Isu boikot pajak memanas. Puncaknya ketika Musyawarah Nasional Nahdlatul Ulama pekan lalu, melalui Ketua Umum KH Said Aqil Siroj mewacanakannya ke publik dan segera disambar oleh hampir semua media nasional kita.
Tentu saja hal itu membikin gerah bahkan cemas sejumlah pihak, terutama jajaran petinggi negara yang bertanggung jawab langsung terhadap urusan pajak.
Kita tahu, wacana boikot pajak di negeri ini sudah menyeruak, baik di media sosial maupun di obrolan warung-warung kopi. Pasalnya, tidak lain karena semakin merajanya praktik korupsi dan kolusi yang terus menggerogoti jaringan saraf kekuasaan dan birokrasi di negeri ini, mulai dari pusat sampai di daerah, bahkan sampai ke pelosok pedesaan terpencil.

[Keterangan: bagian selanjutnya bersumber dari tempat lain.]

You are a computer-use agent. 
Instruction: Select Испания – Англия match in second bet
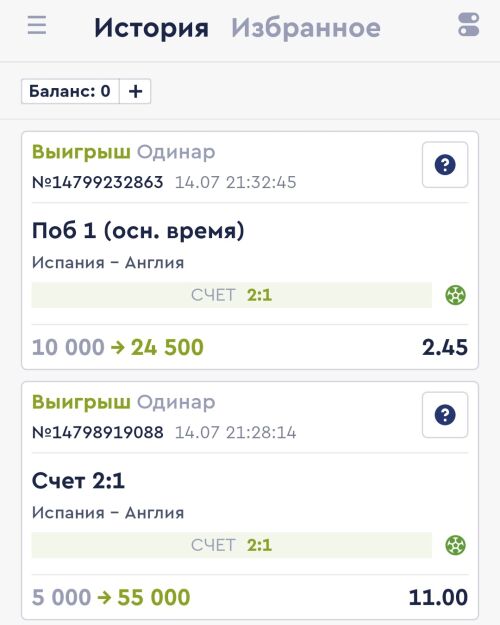click(108, 513)
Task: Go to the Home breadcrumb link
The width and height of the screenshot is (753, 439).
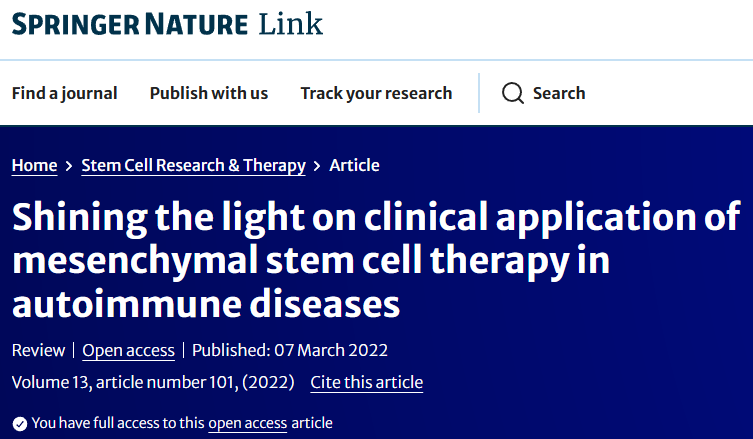Action: click(x=34, y=165)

Di pihak lain, janji dan pekik reformasi untuk memberantas KKN (korupsi, kolusi, dan nepotisme) justru sudah lama tak terdengar. Tak seorang pun dari kalangan pejabat dan politisi kita yang masih berminat melafazkannya. Padahal, di negeri yang penuh verbalisme ini, kebaikan yang selalu di khotbah kan pun hanya sedikit yang dijalankan, apalagi yang tidak lagi diperkatakan.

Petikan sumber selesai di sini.